= Pixel coordinate grounding data =
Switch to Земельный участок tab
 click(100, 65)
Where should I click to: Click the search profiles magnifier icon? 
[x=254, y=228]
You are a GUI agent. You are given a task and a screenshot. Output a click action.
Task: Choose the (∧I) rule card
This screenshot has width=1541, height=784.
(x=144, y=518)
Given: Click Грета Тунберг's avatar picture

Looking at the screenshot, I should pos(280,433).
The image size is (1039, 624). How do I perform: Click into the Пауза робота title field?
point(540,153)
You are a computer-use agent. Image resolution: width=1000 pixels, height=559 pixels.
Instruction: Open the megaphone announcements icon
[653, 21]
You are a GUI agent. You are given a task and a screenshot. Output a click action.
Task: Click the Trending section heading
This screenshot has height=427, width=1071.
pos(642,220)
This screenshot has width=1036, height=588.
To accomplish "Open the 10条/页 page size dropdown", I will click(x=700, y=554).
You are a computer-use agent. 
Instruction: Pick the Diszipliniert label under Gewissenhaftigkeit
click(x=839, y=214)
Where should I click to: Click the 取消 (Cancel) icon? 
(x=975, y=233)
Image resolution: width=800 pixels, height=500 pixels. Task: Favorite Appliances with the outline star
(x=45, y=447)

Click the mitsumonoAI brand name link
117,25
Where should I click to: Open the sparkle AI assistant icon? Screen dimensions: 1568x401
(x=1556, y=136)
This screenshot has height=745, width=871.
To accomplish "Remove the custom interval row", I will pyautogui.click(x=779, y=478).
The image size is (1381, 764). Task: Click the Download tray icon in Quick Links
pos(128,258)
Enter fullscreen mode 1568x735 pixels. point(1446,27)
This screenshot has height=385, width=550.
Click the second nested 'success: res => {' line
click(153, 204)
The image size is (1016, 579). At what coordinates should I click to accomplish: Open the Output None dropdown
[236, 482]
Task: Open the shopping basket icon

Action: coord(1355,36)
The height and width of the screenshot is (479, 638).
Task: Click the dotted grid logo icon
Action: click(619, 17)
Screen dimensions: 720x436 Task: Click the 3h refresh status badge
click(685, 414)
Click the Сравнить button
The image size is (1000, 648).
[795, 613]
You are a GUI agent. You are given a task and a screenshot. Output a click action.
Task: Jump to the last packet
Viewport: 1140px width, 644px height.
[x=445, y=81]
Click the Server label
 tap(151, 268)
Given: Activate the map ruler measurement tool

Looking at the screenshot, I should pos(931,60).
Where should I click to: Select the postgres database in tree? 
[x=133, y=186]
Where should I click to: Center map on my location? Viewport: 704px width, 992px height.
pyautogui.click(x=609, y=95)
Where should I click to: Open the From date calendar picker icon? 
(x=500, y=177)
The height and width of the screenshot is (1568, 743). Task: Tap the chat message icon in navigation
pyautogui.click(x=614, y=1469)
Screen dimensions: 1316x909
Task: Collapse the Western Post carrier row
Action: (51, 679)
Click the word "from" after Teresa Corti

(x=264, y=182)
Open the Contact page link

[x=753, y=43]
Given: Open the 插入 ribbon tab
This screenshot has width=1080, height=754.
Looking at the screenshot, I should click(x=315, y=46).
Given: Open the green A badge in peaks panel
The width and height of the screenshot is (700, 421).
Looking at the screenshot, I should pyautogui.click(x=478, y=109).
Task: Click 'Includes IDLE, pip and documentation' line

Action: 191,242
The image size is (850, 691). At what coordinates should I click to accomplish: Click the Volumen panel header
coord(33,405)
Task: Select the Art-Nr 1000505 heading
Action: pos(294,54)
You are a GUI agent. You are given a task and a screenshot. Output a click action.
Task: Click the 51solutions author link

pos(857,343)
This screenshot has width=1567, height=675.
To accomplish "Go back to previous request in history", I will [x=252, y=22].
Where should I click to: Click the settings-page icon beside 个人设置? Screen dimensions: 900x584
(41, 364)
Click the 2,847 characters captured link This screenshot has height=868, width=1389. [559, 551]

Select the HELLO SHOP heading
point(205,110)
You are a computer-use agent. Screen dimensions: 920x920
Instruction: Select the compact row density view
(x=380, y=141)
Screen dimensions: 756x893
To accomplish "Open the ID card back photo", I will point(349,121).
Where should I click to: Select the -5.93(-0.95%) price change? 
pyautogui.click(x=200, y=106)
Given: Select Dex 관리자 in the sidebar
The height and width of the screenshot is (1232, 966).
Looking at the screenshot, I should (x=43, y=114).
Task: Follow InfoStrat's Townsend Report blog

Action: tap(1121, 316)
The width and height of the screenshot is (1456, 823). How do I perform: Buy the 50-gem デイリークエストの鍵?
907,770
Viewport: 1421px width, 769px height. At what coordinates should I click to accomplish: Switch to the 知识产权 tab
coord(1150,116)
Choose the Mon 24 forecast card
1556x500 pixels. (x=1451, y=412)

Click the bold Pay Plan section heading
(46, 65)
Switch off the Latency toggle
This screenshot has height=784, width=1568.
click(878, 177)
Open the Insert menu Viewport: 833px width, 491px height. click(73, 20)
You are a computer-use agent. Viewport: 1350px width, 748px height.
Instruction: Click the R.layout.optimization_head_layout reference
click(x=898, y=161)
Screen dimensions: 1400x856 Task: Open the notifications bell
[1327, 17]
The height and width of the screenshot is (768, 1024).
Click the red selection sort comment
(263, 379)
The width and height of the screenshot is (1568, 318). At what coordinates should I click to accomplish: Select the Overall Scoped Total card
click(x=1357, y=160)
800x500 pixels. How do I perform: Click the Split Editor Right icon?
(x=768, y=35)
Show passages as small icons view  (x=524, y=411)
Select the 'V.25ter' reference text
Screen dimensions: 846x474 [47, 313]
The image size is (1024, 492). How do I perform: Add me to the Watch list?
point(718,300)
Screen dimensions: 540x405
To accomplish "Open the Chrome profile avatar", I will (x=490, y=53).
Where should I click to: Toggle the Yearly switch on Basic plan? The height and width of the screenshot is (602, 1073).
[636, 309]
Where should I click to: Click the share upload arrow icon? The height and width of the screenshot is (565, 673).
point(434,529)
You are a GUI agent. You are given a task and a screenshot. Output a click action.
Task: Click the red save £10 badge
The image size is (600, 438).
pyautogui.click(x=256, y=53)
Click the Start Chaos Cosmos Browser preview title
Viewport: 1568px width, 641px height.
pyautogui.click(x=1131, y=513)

= THE PROBLEM =
The records above need to be transcribed in full. Keep every character unchanged.

= ANSWER SECTION =
Switch to Земельный участок tab
 click(100, 65)
Where should I click to: Click the search profiles magnifier icon? 
[x=254, y=228]
You are a GUI agent. You are given a task and a screenshot. Output a click action.
Task: Choose the (∧I) rule card
This screenshot has width=1541, height=784.
(x=144, y=518)
Given: Click Грета Тунберг's avatar picture

Looking at the screenshot, I should pos(280,433).
The image size is (1039, 624). How do I perform: Click into the Пауза робота title field?
point(540,153)
You are a computer-use agent. Image resolution: width=1000 pixels, height=559 pixels.
Instruction: Open the megaphone announcements icon
[653, 21]
You are a GUI agent. You are given a task and a screenshot. Output a click action.
Task: Click the Trending section heading
This screenshot has height=427, width=1071.
pos(642,220)
This screenshot has width=1036, height=588.
To accomplish "Open the 10条/页 page size dropdown", I will click(x=700, y=554).
You are a computer-use agent. 
Instruction: Pick the Diszipliniert label under Gewissenhaftigkeit
click(x=839, y=214)
Where should I click to: Click the 取消 (Cancel) icon? 
(x=975, y=233)
Image resolution: width=800 pixels, height=500 pixels. Task: Favorite Appliances with the outline star
(x=45, y=447)

Click the mitsumonoAI brand name link
117,25
Where should I click to: Open the sparkle AI assistant icon? Screen dimensions: 1568x401
(x=1556, y=136)
This screenshot has height=745, width=871.
To accomplish "Remove the custom interval row", I will pyautogui.click(x=779, y=478).
The image size is (1381, 764). Task: Click the Download tray icon in Quick Links
pos(128,258)
Enter fullscreen mode 1568x735 pixels. point(1446,27)
This screenshot has height=385, width=550.
Click the second nested 'success: res => {' line
click(153, 204)
The image size is (1016, 579). At what coordinates should I click to accomplish: Open the Output None dropdown
[236, 482]
Task: Open the shopping basket icon

Action: coord(1355,36)
The height and width of the screenshot is (479, 638).
Task: Click the dotted grid logo icon
Action: click(619, 17)
Screen dimensions: 720x436 Task: Click the 3h refresh status badge
click(685, 414)
Click the Сравнить button
The image size is (1000, 648).
[795, 613]
You are a GUI agent. You are given a task and a screenshot. Output a click action.
Task: Jump to the last packet
Viewport: 1140px width, 644px height.
[x=445, y=81]
Click the Server label
 tap(151, 268)
Given: Activate the map ruler measurement tool

Looking at the screenshot, I should pos(931,60).
Where should I click to: Select the postgres database in tree? 
[x=133, y=186]
Where should I click to: Center map on my location? Viewport: 704px width, 992px height.
pyautogui.click(x=609, y=95)
Where should I click to: Open the From date calendar picker icon? 
(x=500, y=177)
The height and width of the screenshot is (1568, 743). Task: Tap the chat message icon in navigation
pyautogui.click(x=614, y=1469)
Screen dimensions: 1316x909
Task: Collapse the Western Post carrier row
Action: (51, 679)
Click the word "from" after Teresa Corti

(x=264, y=182)
Open the Contact page link

[x=753, y=43]
Given: Open the 插入 ribbon tab
This screenshot has width=1080, height=754.
Looking at the screenshot, I should click(x=315, y=46).
Given: Open the green A badge in peaks panel
The width and height of the screenshot is (700, 421).
Looking at the screenshot, I should pyautogui.click(x=478, y=109).
Task: Click 'Includes IDLE, pip and documentation' line

Action: 191,242
The image size is (850, 691). At what coordinates should I click to accomplish: Click the Volumen panel header
coord(33,405)
Task: Select the Art-Nr 1000505 heading
Action: pos(294,54)
You are a GUI agent. You are given a task and a screenshot. Output a click action.
Task: Click the 51solutions author link

pos(857,343)
This screenshot has width=1567, height=675.
To accomplish "Go back to previous request in history", I will [x=252, y=22].
Where should I click to: Click the settings-page icon beside 个人设置? Screen dimensions: 900x584
(41, 364)
Click the 2,847 characters captured link This screenshot has height=868, width=1389. [559, 551]

Select the HELLO SHOP heading
point(205,110)
You are a computer-use agent. Screen dimensions: 920x920
Instruction: Select the compact row density view
(x=380, y=141)
Screen dimensions: 756x893
To accomplish "Open the ID card back photo", I will point(349,121).
Where should I click to: Select the -5.93(-0.95%) price change? 
pyautogui.click(x=200, y=106)
Given: Select Dex 관리자 in the sidebar
The height and width of the screenshot is (1232, 966).
Looking at the screenshot, I should (x=43, y=114).
Task: Follow InfoStrat's Townsend Report blog

Action: tap(1121, 316)
The width and height of the screenshot is (1456, 823). How do I perform: Buy the 50-gem デイリークエストの鍵?
907,770
Viewport: 1421px width, 769px height. At what coordinates should I click to accomplish: Switch to the 知识产权 tab
coord(1150,116)
Choose the Mon 24 forecast card
1556x500 pixels. (x=1451, y=412)

Click the bold Pay Plan section heading
(46, 65)
Switch off the Latency toggle
This screenshot has height=784, width=1568.
click(878, 177)
Open the Insert menu Viewport: 833px width, 491px height. click(73, 20)
You are a computer-use agent. Viewport: 1350px width, 748px height.
Instruction: Click the R.layout.optimization_head_layout reference
click(x=898, y=161)
Screen dimensions: 1400x856 Task: Open the notifications bell
[1327, 17]
The height and width of the screenshot is (768, 1024).
Click the red selection sort comment
(263, 379)
The width and height of the screenshot is (1568, 318). At what coordinates should I click to accomplish: Select the Overall Scoped Total card
click(x=1357, y=160)
800x500 pixels. How do I perform: Click the Split Editor Right icon?
(x=768, y=35)
Show passages as small icons view  (x=524, y=411)
Select the 'V.25ter' reference text
Screen dimensions: 846x474 [47, 313]
The image size is (1024, 492). How do I perform: Add me to the Watch list?
point(718,300)
Screen dimensions: 540x405
To accomplish "Open the Chrome profile avatar", I will (x=490, y=53).
Where should I click to: Toggle the Yearly switch on Basic plan? The height and width of the screenshot is (602, 1073).
[636, 309]
Where should I click to: Click the share upload arrow icon? The height and width of the screenshot is (565, 673).
point(434,529)
You are a GUI agent. You are given a task and a screenshot. Output a click action.
Task: Click the red save £10 badge
The image size is (600, 438).
pyautogui.click(x=256, y=53)
Click the Start Chaos Cosmos Browser preview title
Viewport: 1568px width, 641px height.
pyautogui.click(x=1131, y=513)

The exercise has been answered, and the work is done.